What a LONG LONG few days it has been. I have great news to report tonight. And the most amazing thing of all is had I written this post last night it would have been very different indeed.
My mother is doing sooo much better. How grateful I am for all of you who have prayed for her. She was soo ill yesterday she was unable to get out of her bed at all. She spent the day dry heaving and on Morphine for her skull cracking headache. Her blood pressure was still too high. She was confused and unable to express a lot of which she was trying to say. It was hard to watch and yet I couldn't seem to bring myself from her bedside. My 3 sisters and I have gathered around and done all we could to help make her comfortable and to tend to not only her needs around the clock, but to those of my poor step dad as well. He has been soo overwhelmed and down. He is 85 years old, diabetic, and still soo in love with her. Their relationship has always been one to envy. How close they are. And yet soo many of my thoughts have been selfish as I could only see how this would affect me. However would I bear the loss of my mother as I have known her. I talk to my mom AT LENGTH every day; sometimes for a good hour or more. We get together and go to dinner with them FREQUENTLY and have an ongoing card game we play almost weekly. She is my biggest cheer leader and someone I have counted on my entire life. How I love her. To watch her suffer in such a way has almost been unbearable. She has always been soo healthy. She looks soo young for her age, I think we all forget that she is 78 years old. (though she is still insisting she is 88, haha)....But today from the moment I walked into her room I could see that everything had changed. She was sitting up in bed eating her breakfast and talked and laughed as if not much had ever happened. She walked the hall without even a walker, steady and sure on her feet. Her blood pressure has dropped right where they want it to be. Her nausea was gone, and her headache with it. She is still having a little trouble reading, though that is beginning to return as well. She even recognized MOST of the stack of playing cards she was shown. She will be transported tomorrow to a re-hab hospital to get the therapy she needs to make a full recovery. They don't think she will be there for more than a week. There is even a small chance she might make it to the wedding on Sun. I can't begin to express the gratitude I feel. God is soo good, and His healing touch has been upon her for sure. This whole experience has made me remember all too well how fleeting life really is. Here today and gone tomorrow. Not a one of us knows what tomorrow holds.

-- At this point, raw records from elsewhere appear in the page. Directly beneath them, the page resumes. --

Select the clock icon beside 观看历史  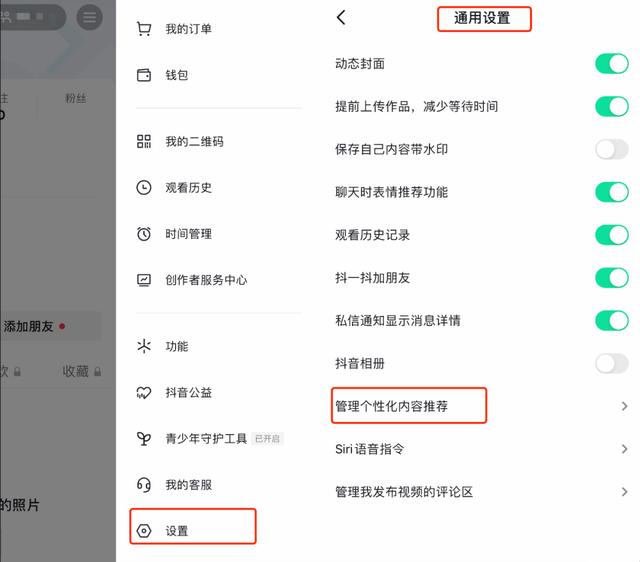[144, 188]
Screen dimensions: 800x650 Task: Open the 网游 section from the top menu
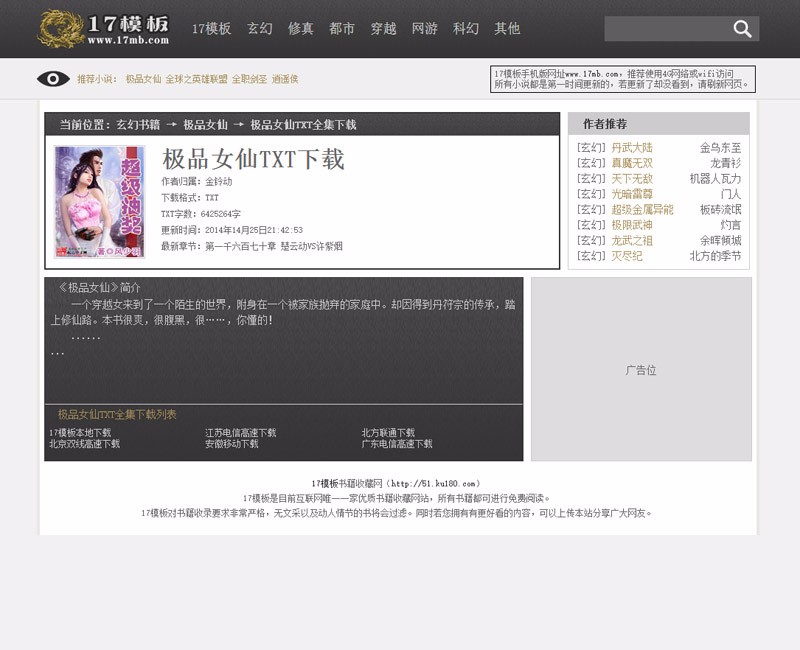[427, 28]
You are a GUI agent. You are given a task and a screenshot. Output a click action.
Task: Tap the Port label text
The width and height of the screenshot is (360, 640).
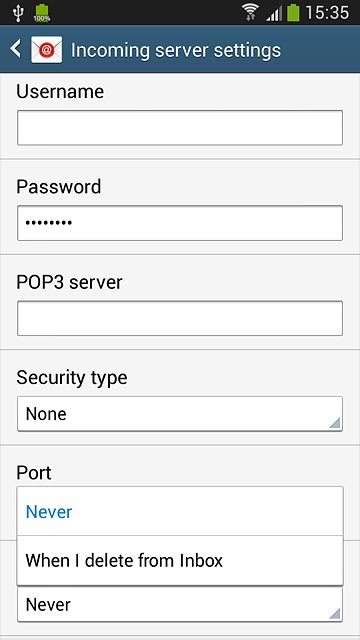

James 4:14 whereas you do not know what will happen tomorrow. For what is your life? It is but a vapor that appears for a little time and then vanishes away.
We need to appreciate what we have and love everyone as much as we can. Life is too short to be spent any other way. We need to live our lives for Him while we have the breath to do so, and be willing to make a difference where we can. There is still a long, hard road ahead for my mom. She will have lots of support and encouragement from a family and friends who are there for her, and the strength of a God who will walk the road with her. I will so appreciate any prayers that you might offer for her. Especially that she might be well enough to attend the wedding, if only for a little while. And if not, that she will not be too depressed if she is to miss it. She has been soo excited about it. I have not been able to keep up with everyone these last few days, and I am afraid the next few might be just as bad. I have brought my lap top to the hospital with me and have stolen a few visits while my mama napped. I came home early tonight as I am soo tired and plan on falling into bed right after this. And another good piece of news tonight? My Melly will be here tomorrow for 6 whole days....YAY....Yes, God is soo good.